Nationalgeographic.co.id—Tanaman, termasuk padi-padian, punya manfaat dalam menyerap karbon dioksida, dan melepaskan oksigen agar makhluk hidup seperti manusia bisa bernapas. Namun, konsentrasi karbon dioksida yang tinggi akibat perubahan iklim, berdampak buruk bagi tanaman.
"Ketika ada konsentrasi karbon dioksida yang tinggi di atmosfer, tanaman menikmati efek pemupukan ini dalam jangka pendek," kata Josep Peñuelas, peneliti Centre for Research on Ecology and Forestry Applications (CREAF) University of Barcelona, dikutip dari Eurekalert.
"Namun dalam jangka panjang, tanaman padi tidak lagi memiliki fosfor yang tersedia dan tanah menjadi gersang, sehingga pertumbuhan tanaman terganggu," lanjutnya.
Para ilmuwan sebenarnya sudah mengetahui bahwa tanaman, dalam lingkup hutan tropis, telah kehilangan perannya sebagai 'paru-paru dunia'. Sementara, agar benar-benar bisa menyerap banyak emisi karbon di seluruh dunia miliaran bibit pohon harus ditanam, dan tentunya harus menjadi upaya serius.
Sementara, Peñuelas dalam tim penelitian internasional mengungkapkan hasil temuan tentang kemampuan pernapasan pada tanaman padi. Temuan itu dipublikasikan di jurnal Nature Geoscience, pada 19 Januari 2023 bertajuk "Reduced phosphorus availability in paddy soils under atmospheric CO2 enrichment".
Para peneliti mengungkapkan, ketersediaan fosfor adalah pupuk alami dari tanah yang penting untuk tanaman sawah produktif. Akan tetapi, konsentrasi karbon dioksida di atmosfer yang tinggi mengurangi ketersediaan fosfor hingga lebih dari 20 persen.
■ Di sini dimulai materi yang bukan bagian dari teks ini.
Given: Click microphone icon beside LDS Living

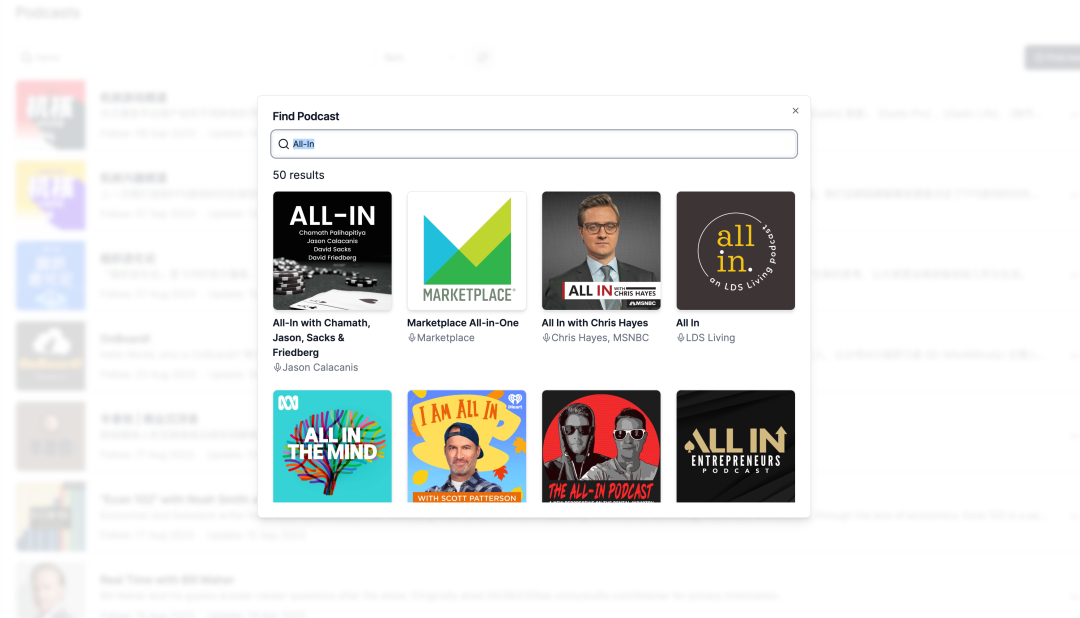Looking at the screenshot, I should tap(681, 338).
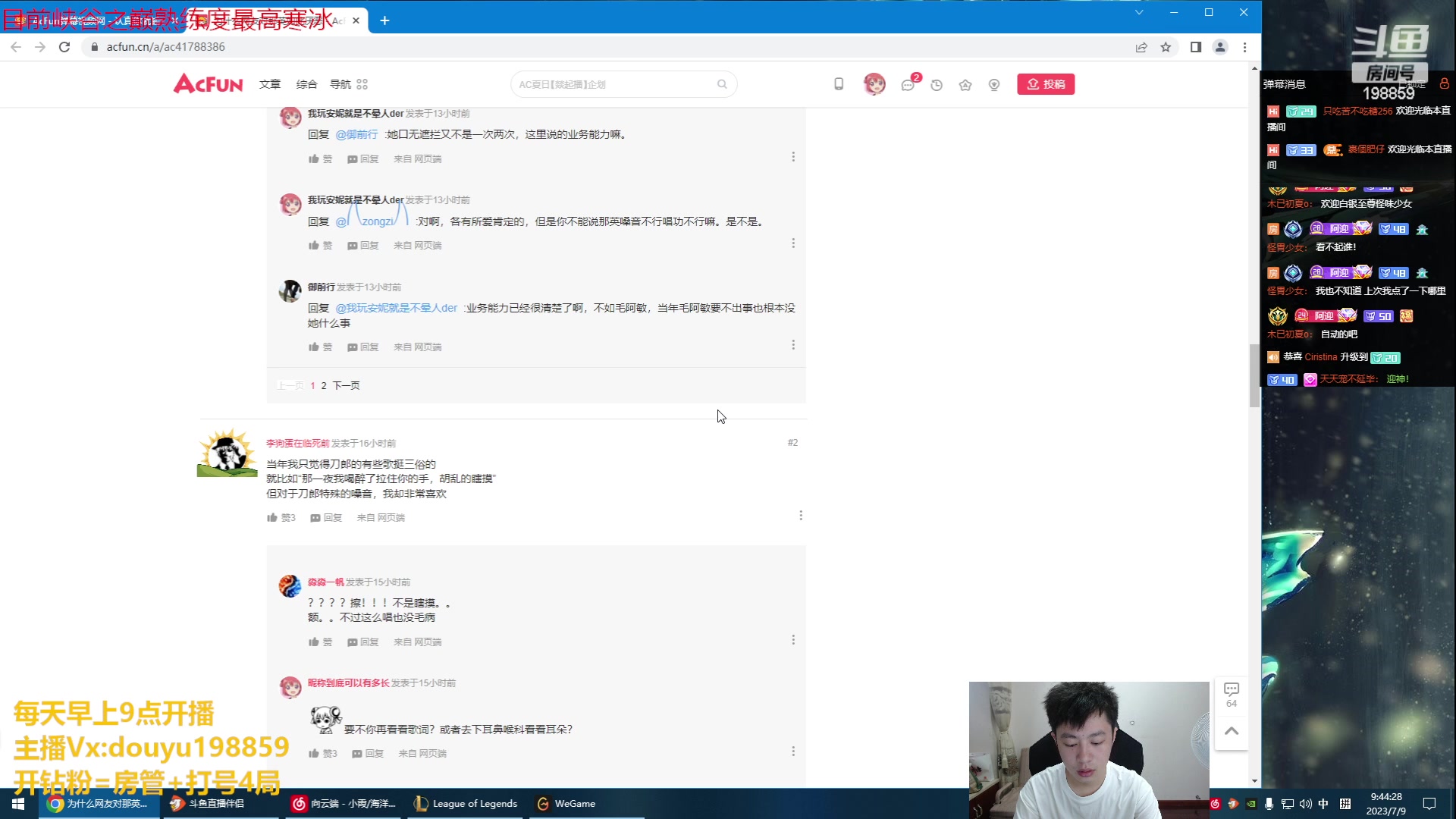
Task: Select the favorites star icon in AcFun header
Action: coord(965,85)
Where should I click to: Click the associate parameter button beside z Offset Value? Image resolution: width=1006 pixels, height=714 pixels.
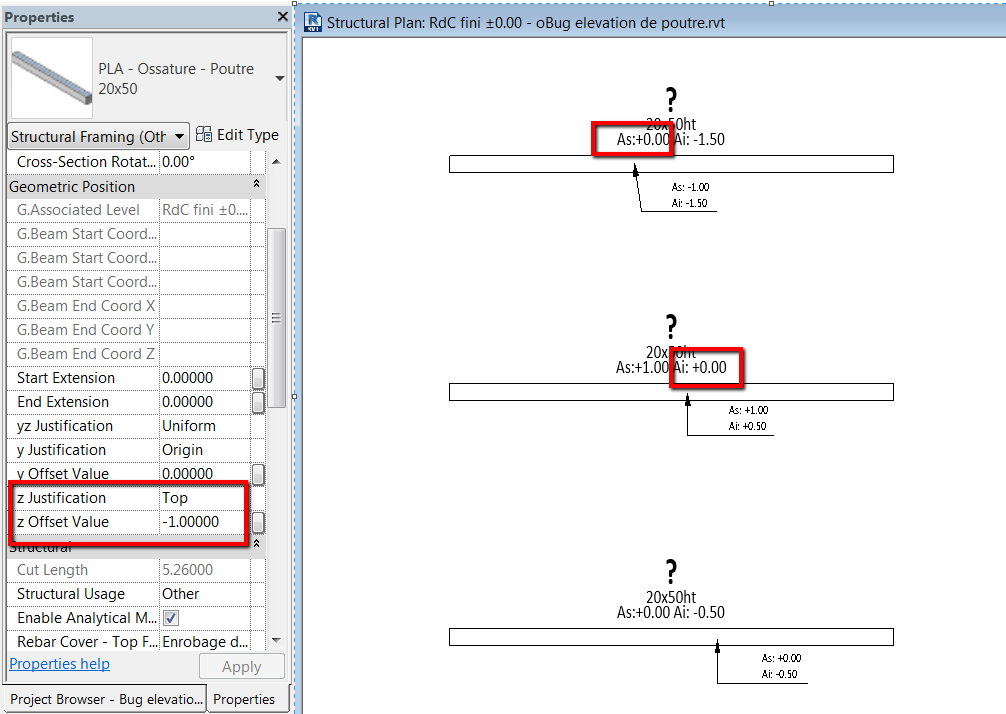point(258,518)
Makalah itu memproyeksikan dampaknya: risiko penurunan hasil panen padi, terutama di negara-negara berpenghasilan rendah, yang menyebabkan kerugian dan semakin memperlebar ketimpangan ekonomi akibat emisi karbon dioksida. Dampaknya juga terjadi pada proses geokimia.
Kesimpulannya menunjukkan, 55 persen luas sawah padi di Tiongkok dan India akan mengalami peningkatan risiko penurunan hasil akibat kurangnya fosfor. Kejadian ini tentunya bisa terjadi di negara-negara berpenghasilan rendah, terutama Asia Tenggara, Amerika Tengah, Amerika Selatan, Afrika, dan Timur Tengah.
Diperkirakan, dalam penelitian tersebut, negara-negara tersebut akan mengalami situasi yang lebih kritis dengan 70 persen lahan sawah akan menderita risiko penurunan hasil yang lebih tinggi. Hasil ini berbanding dengan di negara berpenghasil menengah dan tinggi dengan dampak situasinya 52 persen.
Pada akhirnya, para peneliti melanjutkan, ancaman konsentrasi tinggi karbon dioksida pada tanaman padi bisa membahayakan ketahanan pangan. Tentunya, bisa berdampak pada pertumbuhan populasi global di mana beras punya peran besar sebagai makanan pokok.
Pemupukan tanah mungkin cara terbaik untuk mengimbangi dampak kadar tinggi karbon dioksida di atmosfer pada tanaman padi. Sayangya ada konsekuensi yang harus dihindari.